*** Records supplied Section Begins ***
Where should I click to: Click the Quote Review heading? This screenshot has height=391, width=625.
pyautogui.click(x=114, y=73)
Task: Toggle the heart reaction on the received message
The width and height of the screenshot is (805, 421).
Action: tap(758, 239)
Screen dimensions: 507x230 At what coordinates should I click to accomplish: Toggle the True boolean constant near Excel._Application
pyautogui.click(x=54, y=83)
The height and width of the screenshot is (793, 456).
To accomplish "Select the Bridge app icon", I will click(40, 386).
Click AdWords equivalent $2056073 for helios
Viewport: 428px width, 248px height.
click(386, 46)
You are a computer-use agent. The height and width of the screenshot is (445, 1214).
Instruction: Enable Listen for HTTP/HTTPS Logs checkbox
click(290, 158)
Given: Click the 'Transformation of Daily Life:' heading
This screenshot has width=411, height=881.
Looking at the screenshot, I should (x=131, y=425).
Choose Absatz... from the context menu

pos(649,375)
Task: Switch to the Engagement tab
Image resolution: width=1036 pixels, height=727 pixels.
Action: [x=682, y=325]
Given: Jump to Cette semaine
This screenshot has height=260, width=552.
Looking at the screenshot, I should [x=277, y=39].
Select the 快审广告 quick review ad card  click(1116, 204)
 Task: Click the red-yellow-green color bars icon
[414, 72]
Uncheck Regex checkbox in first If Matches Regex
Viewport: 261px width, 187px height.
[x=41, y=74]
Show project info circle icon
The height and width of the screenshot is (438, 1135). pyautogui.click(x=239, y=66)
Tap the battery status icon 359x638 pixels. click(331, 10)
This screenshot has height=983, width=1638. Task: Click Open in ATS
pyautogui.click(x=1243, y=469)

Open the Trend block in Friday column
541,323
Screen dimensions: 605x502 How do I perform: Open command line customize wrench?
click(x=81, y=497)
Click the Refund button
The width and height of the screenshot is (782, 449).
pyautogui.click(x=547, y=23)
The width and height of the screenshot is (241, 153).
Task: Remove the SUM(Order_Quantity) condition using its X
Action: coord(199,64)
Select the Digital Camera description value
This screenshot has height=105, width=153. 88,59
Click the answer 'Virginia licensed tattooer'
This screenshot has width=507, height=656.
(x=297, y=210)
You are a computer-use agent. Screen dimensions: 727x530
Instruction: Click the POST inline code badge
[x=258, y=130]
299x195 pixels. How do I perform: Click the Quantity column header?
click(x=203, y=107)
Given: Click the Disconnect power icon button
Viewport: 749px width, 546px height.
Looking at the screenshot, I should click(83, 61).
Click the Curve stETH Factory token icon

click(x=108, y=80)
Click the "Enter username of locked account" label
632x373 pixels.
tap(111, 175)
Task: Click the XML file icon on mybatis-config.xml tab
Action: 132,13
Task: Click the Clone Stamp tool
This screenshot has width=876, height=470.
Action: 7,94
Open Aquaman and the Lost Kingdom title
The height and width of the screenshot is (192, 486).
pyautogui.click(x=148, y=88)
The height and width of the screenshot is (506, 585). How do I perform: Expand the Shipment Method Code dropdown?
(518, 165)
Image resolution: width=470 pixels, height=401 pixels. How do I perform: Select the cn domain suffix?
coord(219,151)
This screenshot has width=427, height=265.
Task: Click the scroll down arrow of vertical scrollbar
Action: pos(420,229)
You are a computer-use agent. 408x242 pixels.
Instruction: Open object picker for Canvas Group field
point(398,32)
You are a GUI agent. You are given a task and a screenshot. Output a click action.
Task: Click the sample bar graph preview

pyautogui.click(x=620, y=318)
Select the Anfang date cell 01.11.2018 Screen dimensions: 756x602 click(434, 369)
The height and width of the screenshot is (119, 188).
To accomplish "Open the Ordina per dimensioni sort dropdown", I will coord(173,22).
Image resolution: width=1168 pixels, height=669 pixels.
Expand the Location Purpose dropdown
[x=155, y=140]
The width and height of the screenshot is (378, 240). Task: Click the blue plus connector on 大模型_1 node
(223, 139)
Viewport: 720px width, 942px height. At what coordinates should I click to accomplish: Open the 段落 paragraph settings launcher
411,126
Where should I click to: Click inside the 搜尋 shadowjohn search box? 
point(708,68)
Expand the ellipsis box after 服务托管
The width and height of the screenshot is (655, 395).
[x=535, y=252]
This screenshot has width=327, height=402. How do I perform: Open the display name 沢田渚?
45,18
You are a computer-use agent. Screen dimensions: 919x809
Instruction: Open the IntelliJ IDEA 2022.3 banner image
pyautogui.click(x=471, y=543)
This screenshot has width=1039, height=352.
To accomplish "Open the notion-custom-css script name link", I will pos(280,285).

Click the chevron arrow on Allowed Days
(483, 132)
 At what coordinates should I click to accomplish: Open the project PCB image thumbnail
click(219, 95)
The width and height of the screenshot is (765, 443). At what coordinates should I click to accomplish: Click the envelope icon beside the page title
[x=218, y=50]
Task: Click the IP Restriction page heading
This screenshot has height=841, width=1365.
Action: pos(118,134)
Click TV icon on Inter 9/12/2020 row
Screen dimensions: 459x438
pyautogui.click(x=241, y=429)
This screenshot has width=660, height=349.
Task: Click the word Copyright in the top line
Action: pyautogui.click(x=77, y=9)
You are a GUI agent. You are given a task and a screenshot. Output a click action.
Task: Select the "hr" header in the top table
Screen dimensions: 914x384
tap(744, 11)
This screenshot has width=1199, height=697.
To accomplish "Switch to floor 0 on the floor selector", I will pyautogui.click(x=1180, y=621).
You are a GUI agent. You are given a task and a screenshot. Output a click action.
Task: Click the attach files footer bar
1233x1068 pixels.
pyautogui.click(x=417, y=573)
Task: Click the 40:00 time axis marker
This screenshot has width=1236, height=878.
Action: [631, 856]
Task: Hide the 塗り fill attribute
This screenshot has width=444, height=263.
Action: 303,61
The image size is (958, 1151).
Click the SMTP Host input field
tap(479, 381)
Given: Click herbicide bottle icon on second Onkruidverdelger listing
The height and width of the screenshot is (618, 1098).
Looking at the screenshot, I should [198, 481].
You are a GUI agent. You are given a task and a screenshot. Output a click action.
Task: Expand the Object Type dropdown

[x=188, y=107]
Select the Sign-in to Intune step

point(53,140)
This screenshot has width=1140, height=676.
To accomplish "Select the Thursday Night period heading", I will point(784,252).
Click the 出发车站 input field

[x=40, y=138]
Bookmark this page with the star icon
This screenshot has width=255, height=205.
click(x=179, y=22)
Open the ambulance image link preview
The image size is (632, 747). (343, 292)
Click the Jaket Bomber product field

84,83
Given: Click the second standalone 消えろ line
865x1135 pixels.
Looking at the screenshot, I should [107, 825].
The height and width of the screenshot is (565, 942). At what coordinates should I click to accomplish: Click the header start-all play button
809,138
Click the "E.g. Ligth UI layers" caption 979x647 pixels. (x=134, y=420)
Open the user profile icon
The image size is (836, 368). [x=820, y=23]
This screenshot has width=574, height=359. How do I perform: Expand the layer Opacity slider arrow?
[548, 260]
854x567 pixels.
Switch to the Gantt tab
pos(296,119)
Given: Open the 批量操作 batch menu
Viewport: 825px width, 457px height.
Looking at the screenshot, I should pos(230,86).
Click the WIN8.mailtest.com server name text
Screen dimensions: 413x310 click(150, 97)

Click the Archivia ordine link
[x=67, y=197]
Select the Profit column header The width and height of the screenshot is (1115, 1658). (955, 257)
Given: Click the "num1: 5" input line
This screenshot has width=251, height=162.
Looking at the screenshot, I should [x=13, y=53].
*** Records supplied Section Ends ***
#### [Requirement]
Please return the lines above that run from the line containing "This screenshot has width=1236, height=878." to the line containing "Given: Click herbicide", inclusive, exactly and with no other lines.

#### [Reply]
This screenshot has width=1236, height=878.
Action: [631, 856]
Task: Hide the 塗り fill attribute
This screenshot has width=444, height=263.
Action: 303,61
The image size is (958, 1151).
Click the SMTP Host input field
tap(479, 381)
Given: Click herbicide bottle icon on second Onkruidverdelger listing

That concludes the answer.